Князь поднял личину шлема. Повинуясь движению его брови, ратники, стоявшие в охране, кинулись к пленным. Похватали их, растащили в один ряд, поставили на колени, стали дергать за волосы, поднимая лица. Ирсубай зашипел, заваливаясь на Алея: кто-то от души пнул его по сломанным ребрам. Алей двинул плечом, помогая другу выпрямиться.
Летен легко соскочил с лошади.
Лицо его было отрешенным. Словно бы великий князь не знал упоения битвы и победы, а чувствовал лишь чудовищную ответственность за каждую из положенных ради этой победы жизней. Мнилось, землю схватывает морозом под его шагами. Даже ближние бояре держались на расстоянии от него. Алей заставил себя поднять голову, попытался найти взгляд глубоко посаженных голубых глаз, но Летен смотрел в сторону. Не верилось, что этот человек когда-то смеялся, по-детски радуясь возможности пострелять из автомата, что он отправился к «экстрасенсу» для развлечения своей невесты. Он был как ледник на вершине высочайшей горы: недосягаем.
Медленным шагом он прошел вдоль ряда пленных, вглядываясь в одинаковые грязные лица, искаженные где ненавистью, где – страхом. Алей видел, как ханы и царевичи цепенеют при его приближении.

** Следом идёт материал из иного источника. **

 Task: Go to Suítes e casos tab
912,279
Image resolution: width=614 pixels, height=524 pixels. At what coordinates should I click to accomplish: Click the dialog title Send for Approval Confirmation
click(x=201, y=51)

Ледяной Князь казался страшнее всякого слуха, что ходил о нем в Орде.
Он остановился перед Улааном-тайджи. Тот едва сдержался, чтобы не облизнуть обметанные губы.
– Этот, – сказал Летен и тронул подбородок Улаана рукояткой плети.
Ратник, стоявший у Алея за спиной, выхватил нож и в два взмаха рассек ремни на его руках. Не сводя с Летена пристального взгляда, Алей поднялся. Но Летен уже не смотрел на него.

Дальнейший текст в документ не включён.